I have a bunch of xml files that I'm trying to process in parallel. My scala code (2.9.2) using future starts out fine but ends up eating up nearly 100% of the 32G I have on my machine. This doesn't happen when I do this sequentially so my guess is there's something wrong with garbage collection in using scala futures.
Here's a stripped down version of my code. Can anyone tell me what's wrong?
val filenameGroups = someStringListOfFilepaths.grouped(1000).toStream
val tasks = filenameGroups.map {
fg =>
scala.actors.Futures.future {
val parser = new nu.xom.Builder() // I'm using nu.xom. Not sure it matters.
fg.map {
path => {
val doc = parser.build(new java.io.File(path))
val result = doc.query(some xpath query)
result
}
}.toList
}
}
val pairs = tasks.par.flatMap(_.apply)
ETA: Ok, I solved this but I still have no idea why this makes a difference.

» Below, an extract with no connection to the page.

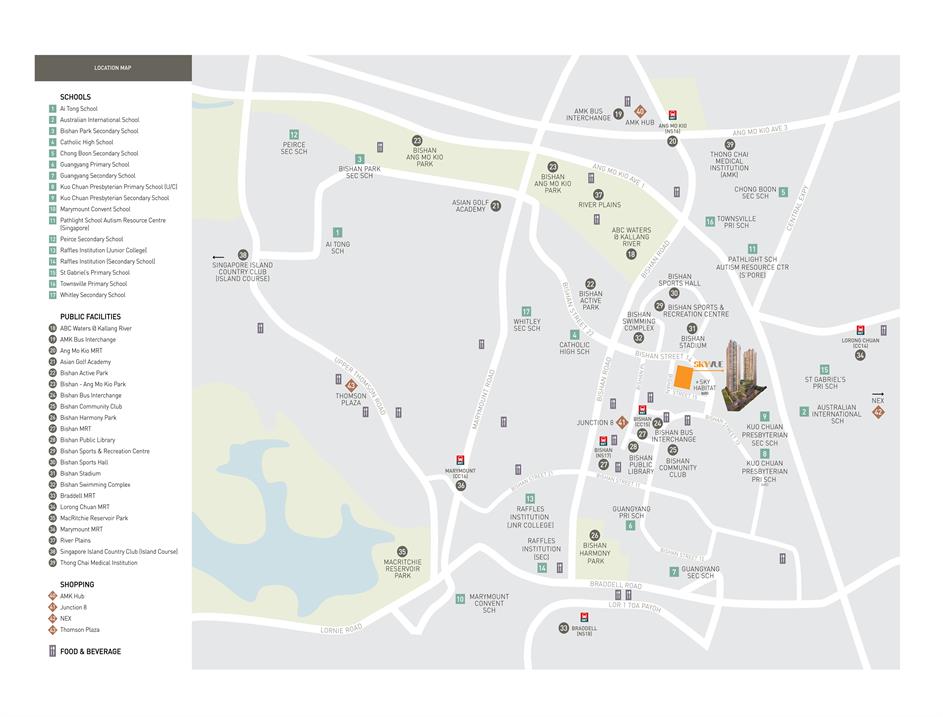
Task: Select Peirce Sec Sch marker 12 on the map
Action: (294, 135)
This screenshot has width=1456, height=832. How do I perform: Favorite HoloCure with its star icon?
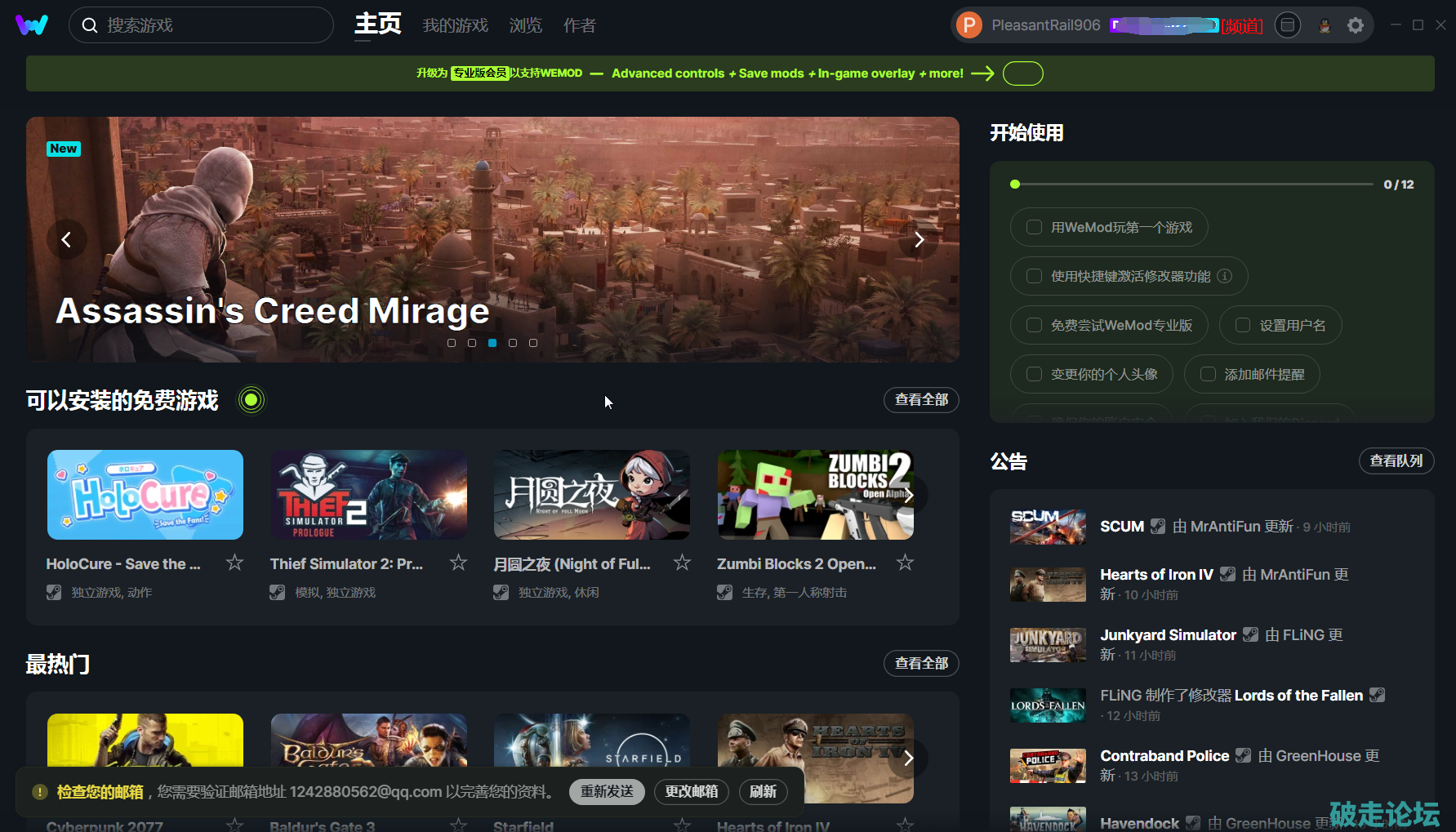234,563
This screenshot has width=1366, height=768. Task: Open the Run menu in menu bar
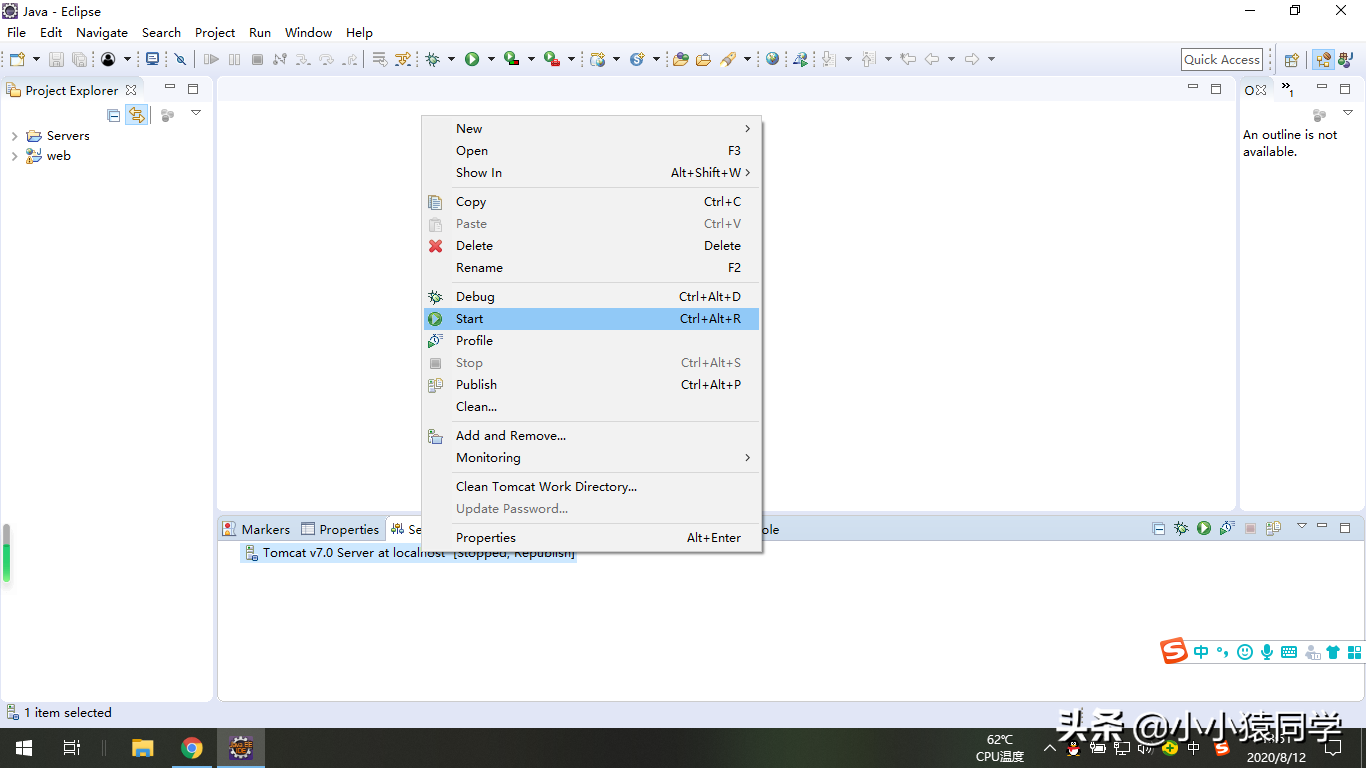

I abstracted most of the code in the inner loops then reran it. And pulled out the parser instantiation from future. Memory usage now stays flat at a decent 17%. Does anybody have any idea why this would make a difference?
Here's a simplified version of what I did:
def process(arglist...) = yada
val tasks = filenameGroups.map {
fg =>
val parser = new nu.xom.Builder()
scala.actors.Futures.future {
process(fg, parser)
}
}
val pairs = tasks.par.flatMap(_.apply)